━━━ Given information

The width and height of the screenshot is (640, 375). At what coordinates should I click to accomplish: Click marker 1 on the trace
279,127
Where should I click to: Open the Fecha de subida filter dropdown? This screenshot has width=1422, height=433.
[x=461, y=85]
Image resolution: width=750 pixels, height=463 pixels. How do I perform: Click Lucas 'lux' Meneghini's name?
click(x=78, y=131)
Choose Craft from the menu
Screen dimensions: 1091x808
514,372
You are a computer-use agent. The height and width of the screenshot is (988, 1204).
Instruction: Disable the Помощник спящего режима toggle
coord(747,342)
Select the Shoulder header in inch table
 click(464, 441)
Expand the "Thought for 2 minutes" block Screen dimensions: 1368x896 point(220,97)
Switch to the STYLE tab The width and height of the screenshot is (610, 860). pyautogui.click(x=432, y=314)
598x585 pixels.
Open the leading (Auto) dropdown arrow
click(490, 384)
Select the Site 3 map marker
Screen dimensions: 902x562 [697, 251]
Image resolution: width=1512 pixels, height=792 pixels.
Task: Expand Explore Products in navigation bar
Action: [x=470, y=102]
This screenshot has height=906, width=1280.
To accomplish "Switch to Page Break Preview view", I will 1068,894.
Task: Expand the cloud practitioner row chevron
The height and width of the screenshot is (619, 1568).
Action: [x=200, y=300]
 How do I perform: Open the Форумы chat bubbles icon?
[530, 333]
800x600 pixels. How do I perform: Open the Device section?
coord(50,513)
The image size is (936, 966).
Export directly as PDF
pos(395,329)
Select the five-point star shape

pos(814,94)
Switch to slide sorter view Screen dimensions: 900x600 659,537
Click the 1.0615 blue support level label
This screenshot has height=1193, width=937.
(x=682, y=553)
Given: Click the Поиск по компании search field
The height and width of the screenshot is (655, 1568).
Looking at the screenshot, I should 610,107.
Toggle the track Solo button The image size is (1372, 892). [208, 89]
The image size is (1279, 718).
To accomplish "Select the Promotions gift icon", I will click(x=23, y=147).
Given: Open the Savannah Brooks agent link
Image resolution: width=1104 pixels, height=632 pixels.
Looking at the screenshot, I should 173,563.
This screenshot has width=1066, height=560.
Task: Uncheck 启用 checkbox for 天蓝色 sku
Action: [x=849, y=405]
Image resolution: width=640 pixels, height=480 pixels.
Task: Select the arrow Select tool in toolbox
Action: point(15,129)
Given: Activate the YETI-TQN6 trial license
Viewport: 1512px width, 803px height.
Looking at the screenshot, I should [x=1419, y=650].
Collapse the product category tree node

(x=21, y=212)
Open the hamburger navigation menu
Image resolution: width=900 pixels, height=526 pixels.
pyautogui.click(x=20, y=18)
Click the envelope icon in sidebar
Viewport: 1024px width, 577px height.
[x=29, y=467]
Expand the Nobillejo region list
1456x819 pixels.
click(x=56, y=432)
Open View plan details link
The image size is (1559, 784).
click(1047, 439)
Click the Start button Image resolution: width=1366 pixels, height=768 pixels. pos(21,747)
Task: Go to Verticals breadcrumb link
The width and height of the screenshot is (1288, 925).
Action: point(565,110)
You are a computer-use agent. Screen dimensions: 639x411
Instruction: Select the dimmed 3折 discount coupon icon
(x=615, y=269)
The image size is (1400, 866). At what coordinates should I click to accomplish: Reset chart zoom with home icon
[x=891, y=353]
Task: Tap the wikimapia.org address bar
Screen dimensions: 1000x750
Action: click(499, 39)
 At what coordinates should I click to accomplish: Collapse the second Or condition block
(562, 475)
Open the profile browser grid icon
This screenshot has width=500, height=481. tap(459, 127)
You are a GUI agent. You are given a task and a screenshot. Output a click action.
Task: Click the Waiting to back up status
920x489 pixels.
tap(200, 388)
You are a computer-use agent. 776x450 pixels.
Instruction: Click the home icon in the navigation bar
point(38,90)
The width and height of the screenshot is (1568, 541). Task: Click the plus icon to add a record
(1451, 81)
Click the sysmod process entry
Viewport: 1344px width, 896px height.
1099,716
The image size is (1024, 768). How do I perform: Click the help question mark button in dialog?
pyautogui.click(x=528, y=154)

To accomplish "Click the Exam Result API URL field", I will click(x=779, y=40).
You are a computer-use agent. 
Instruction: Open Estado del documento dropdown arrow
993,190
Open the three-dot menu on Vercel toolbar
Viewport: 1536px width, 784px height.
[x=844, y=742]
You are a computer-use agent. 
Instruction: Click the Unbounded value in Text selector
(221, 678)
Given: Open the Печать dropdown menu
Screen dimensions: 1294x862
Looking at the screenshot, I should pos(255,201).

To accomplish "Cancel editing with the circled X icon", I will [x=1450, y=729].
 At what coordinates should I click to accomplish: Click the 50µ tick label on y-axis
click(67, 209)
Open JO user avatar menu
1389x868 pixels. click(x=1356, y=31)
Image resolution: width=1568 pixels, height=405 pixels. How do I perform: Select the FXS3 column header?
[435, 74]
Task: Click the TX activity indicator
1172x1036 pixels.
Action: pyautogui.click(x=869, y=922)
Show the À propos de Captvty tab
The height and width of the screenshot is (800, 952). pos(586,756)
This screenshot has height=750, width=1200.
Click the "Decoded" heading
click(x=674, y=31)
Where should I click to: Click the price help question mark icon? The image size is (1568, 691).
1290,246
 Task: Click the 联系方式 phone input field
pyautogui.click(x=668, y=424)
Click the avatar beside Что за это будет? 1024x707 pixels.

━━━━━━

# What you are asked to do
Where a line above holds the string "will", copy that line.

# Result of the exercise
To accomplish "Switch to Page Break Preview view", I will 1068,894.
To accomplish "Select the Promotions gift icon", I will click(x=23, y=147).
To accomplish "Click the Exam Result API URL field", I will click(x=779, y=40).
To accomplish "Cancel editing with the circled X icon", I will [x=1450, y=729].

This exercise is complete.